(Collected data)
[Start of section]

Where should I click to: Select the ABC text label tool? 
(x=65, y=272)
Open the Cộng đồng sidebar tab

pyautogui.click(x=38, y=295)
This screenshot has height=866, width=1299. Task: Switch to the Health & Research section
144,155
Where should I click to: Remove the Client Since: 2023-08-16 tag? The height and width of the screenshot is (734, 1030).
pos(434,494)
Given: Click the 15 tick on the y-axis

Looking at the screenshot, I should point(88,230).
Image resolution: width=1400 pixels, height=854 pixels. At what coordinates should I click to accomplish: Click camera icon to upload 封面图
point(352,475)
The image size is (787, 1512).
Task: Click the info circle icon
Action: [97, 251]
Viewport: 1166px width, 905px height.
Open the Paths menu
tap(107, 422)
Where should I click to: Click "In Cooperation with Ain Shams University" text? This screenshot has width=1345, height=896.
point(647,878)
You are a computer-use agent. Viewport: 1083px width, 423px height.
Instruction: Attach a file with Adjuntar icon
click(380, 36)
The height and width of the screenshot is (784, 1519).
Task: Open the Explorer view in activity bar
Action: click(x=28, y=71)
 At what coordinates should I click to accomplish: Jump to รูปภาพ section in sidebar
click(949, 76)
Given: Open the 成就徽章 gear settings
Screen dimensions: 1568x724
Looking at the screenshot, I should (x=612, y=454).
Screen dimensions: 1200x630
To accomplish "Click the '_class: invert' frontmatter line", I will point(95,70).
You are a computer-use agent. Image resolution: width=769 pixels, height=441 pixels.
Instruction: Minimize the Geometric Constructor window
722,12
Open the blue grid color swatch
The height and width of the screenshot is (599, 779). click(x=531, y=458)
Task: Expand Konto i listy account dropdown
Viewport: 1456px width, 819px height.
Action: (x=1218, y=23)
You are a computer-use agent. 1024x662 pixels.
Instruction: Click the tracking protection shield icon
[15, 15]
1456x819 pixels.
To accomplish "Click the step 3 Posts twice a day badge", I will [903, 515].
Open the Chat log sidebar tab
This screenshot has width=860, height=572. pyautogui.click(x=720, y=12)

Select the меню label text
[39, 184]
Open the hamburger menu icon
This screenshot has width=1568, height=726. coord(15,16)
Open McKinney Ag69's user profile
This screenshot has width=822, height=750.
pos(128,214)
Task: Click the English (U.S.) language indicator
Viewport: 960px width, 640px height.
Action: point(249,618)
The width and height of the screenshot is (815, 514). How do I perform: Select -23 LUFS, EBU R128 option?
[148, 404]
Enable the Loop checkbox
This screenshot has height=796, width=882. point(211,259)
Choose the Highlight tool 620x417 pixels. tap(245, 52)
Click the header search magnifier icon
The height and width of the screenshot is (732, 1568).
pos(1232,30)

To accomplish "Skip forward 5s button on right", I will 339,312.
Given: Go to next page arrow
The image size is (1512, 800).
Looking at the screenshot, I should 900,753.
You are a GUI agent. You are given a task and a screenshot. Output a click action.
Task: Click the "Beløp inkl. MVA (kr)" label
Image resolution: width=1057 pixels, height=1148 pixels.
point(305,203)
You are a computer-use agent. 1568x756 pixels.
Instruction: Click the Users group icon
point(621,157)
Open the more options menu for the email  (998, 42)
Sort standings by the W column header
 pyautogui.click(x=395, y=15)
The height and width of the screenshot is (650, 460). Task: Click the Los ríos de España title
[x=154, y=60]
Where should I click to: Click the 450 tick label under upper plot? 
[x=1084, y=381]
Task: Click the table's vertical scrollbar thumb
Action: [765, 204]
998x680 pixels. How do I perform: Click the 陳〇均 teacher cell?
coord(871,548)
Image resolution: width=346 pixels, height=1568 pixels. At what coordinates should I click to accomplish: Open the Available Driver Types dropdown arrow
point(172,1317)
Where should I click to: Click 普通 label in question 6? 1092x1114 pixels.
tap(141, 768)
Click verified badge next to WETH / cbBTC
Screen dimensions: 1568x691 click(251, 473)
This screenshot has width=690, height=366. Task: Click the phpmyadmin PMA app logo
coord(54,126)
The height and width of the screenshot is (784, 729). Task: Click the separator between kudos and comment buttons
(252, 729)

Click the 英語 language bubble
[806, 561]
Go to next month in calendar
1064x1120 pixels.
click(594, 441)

[End of section]

> [ABOUT THIS TASK]:
State, as a number only, how many lines in the entries include "agent".

> [ANSWER BOX]:
5